“On the highline my thoughts are simple and clear,” says pioneering rock climber, BASE jumper, and wing suit flyer Dean Potter. “Fundamental needs shine through the mental clutter. I focus completely on my breath, my connection with the line, and making it safely to the other side.” This highline was set up on the summit of Cathedral Peak, in Yosemite National Park, at an elevation of 10,911 feet. Though Potter is untethered, he is in control. “I’ve always been a ‘free soloist.’ Whatever I do, I long to be untethered and free,” notes Potter. “I am completely confident with my ability to catch the line if I were to fall. I’ve practiced this catch move successfully for the past 19 years.”
This shot is just one spectacular scene from “The Man Who Can Fly,” an episode of Explorer airing Sunday, February 12, at 8 p.m. ET/PT on the National Geographic Channel. The show captures Potter’s quest for true human flight, with first feats in free soloing and wing suit flying in Yosemite, California, and British Columbia, Canada. The episode examines Potter’s unique blend of daring, determination, and pursuit of the unknown.
Getting the Shot
“Hands down this was the most complicated photo I’ve ever taken,” says photographer Mikey Schaefer. “It started a year earlier with Dean [Potter] seeing the moon rise over Cathedral Peak and noticing that it would make a great shot.“ A bit skeptical, Schaefer used an app called The Photographer Ephemeris to locate where the moon would rise from a relative location. “I went out the night before the shoot with a GPS and lined everything up. Sure enough, the moon rose exactly where I thought it would,” says Schaefer.
In Tuolumne Meadows, Schaefer set himself on an adjacent ridge from Potter, about 1 and 1/4 miles away, and began shooting at 7:30 p.m. “Thankfully the light was absolutely perfect, as it was just ten minutes before the direct sunlight would be off of Dean. This allowed me to balance the exposure evenly between Dean and the moon, as there weren’t too many stops difference between the two,” recalls Schaefer.
Schaefer worked throughout the filming of the show, from rigging ropes to operating video cameras, all while shooting still images as well. The image of Potter against the moon stands out from the rest of the shoot. “The whole scenario seemed crazy,” Schaefer says. ”I was over a mile away from my subject, who was walking a tightrope with certain death consequences if he fell. I was running through the woods with $20,000 worth of camera gear, making the most unique photo of my career. I’m still a bit amazed that I managed to stick the shot.”
This image was captured using a Canon 5D Mark II and an 800mm, f/5.6 lens with a 2X doubler.
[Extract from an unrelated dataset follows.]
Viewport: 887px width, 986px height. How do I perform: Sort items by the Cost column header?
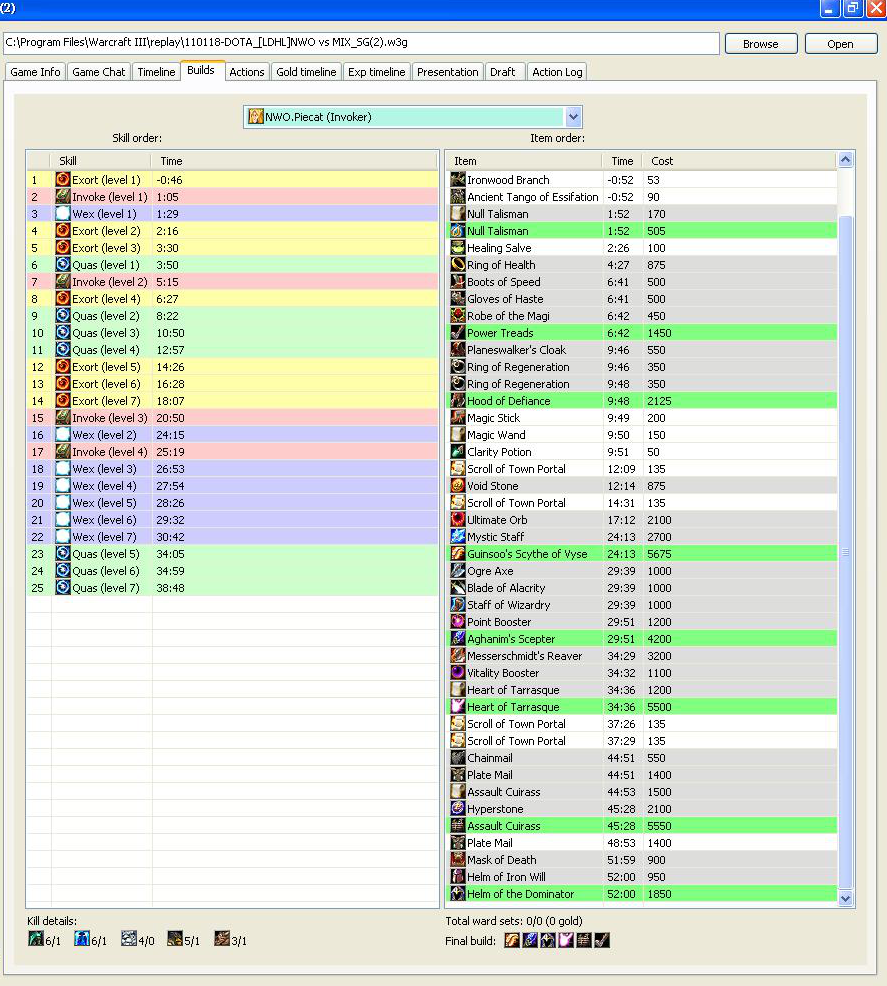pyautogui.click(x=662, y=161)
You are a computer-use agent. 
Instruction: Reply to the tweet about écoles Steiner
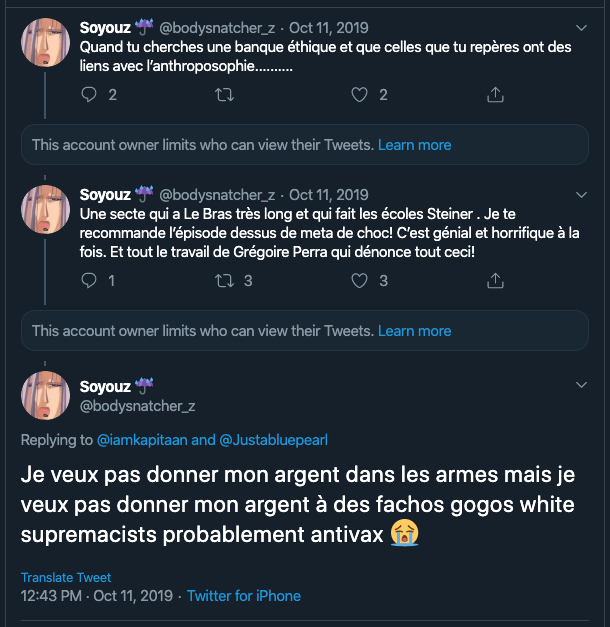[x=89, y=281]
“I better stomp this!” This was on the mind of freeskier JT Holmes before he launched off the “Drifter,” a 35-foot cliff in Squaw Valley’s Silverado Canyon, during a shoot for the upcoming Warren Miller film, Like There’s No Tomorrow. Holmes has been doing such stunts for ski flicks since he was 15 years old. “The Drifter offers a clear view from takeoff to landing—if you stop above it. But I was skiing for film and for fun, so I came in nonstop, blind,” recalls Holmes, who grew up and still lives in Squaw Valley. “I was psyched. I had just become airborne to find that my trajectory was good, and my vision of the landing was only partly obscured by the falling snow.”
Even after seeking out the world’s best backcountry, Holmes says nowhere compares to his home turf. “Squaw Valley offers the best skiing experience and community. The layout creates a great vibe on the mountain …” Holmes says. “On top of that, we tend to enjoy mild temperatures. I am not so keen on skiing when it is cold outside.”
Getting the Shot “When I get the call on the radio that he is ready, I’ve got about ten seconds before JT drops into the line,” says photographer Alex O’Brien. “This is the point when I take a deep breath and steady myself.” To get this shot, O’Brien was positioned directly across a small valley at the same elevation as the cliff, which gave him a good perspective. It also showed where Holmes was coming from and where he was headed, which is something O’Brien always tries to communicate in action photos. He chose a Nikon d700 handheld with a 70-200mm lens for the conditions: “I use this lightweight setup when I am shooting a subject that requires me to cover a lot of ground in a day.”